Si gira, mi guarda e accenna qualcosa in russo. Cerco di farle capire che devo prendere il traduttore e lei sorride. Tutto è pronto, parto con le domande e lei è ben predisposta anche ad un video. Nel suo maglione rosso e bianco, con quei capelli canuti e il viso segnato dal tempo e dalla vita mi dice: «Ho 84 anni. Vivo a Kharkiv vicino al confine con la Russia. Avevo tutto lì e sono dovuta venire qui. Non sono qui per me stessa, sarei rimasta lì, ma (parla della nipote) lei ha un bambino in grembo.

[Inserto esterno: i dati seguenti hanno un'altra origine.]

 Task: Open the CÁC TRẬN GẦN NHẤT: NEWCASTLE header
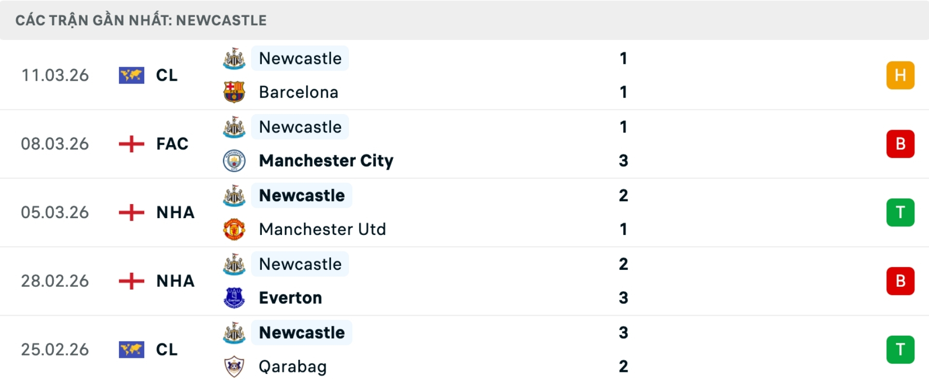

Sono qui per i miei nipoti. Lei si è appena sposata.
Penso solo a come tornare a Kharkiv il prima possibile. Non voglio davvero andare a casa sua, anche se sono molto amorevoli. Sono preoccupati per me. Era sera e i bombardamenti si erano intensificati. Poi un boato forte, la luce è andata via e alcune case hanno iniziato a bruciare. Dove andare? Quella è casa mia. Sono rimasta e dopo un po’ ancora bombe e un lato della mia casa è crollato. Io mi sono salvata miracolosamente e poi le corse tra le persone che conoscevo, i volontari e adesso mi trovo qui.
Vorrei di nuovo la mia cucina, voglio cucinare, voglio tornare a casa, anche se è malridotta, ma è casa mia. Ci posso stare. Ridatemi la mia cucina, la mia casa».
E mentre sul suo volto “da bambina” appaiono le prime lacrime non si ferma, mentre stropiccia con quelle mani macchiate dal tempo la sua gonna di lana: «Come è possibile? - continua tra le lacrime – non possiamo seppellire i nostri figli. Siamo tutte madri, anche dall’altra parte siamo tutte madri e mandiamo i nostri figli in guerra. Come è possibile».
Così mi sorride asciugandosi le lacrime con il lembo di uno strofinaccio e mi abbraccia chiudendo le palpebre. Ogni cosa qui cambia il punto di vista. La guerra che insanabile ferita per l’umanità e che atrocità dietro ad ogni sguardo. La guerra la fanno “i potenti” dietro le loro scrivanie e al sicuro, ma la subiscono i popoli in prima linea su ogni fronte. Dovremmo vergognarci di abusare della parola “umano”. Smettiamola di batterci il petto davanti ad un altare o ad un crocefisso, se poi i tempi ci portano ad essere peggiori di come eravamo.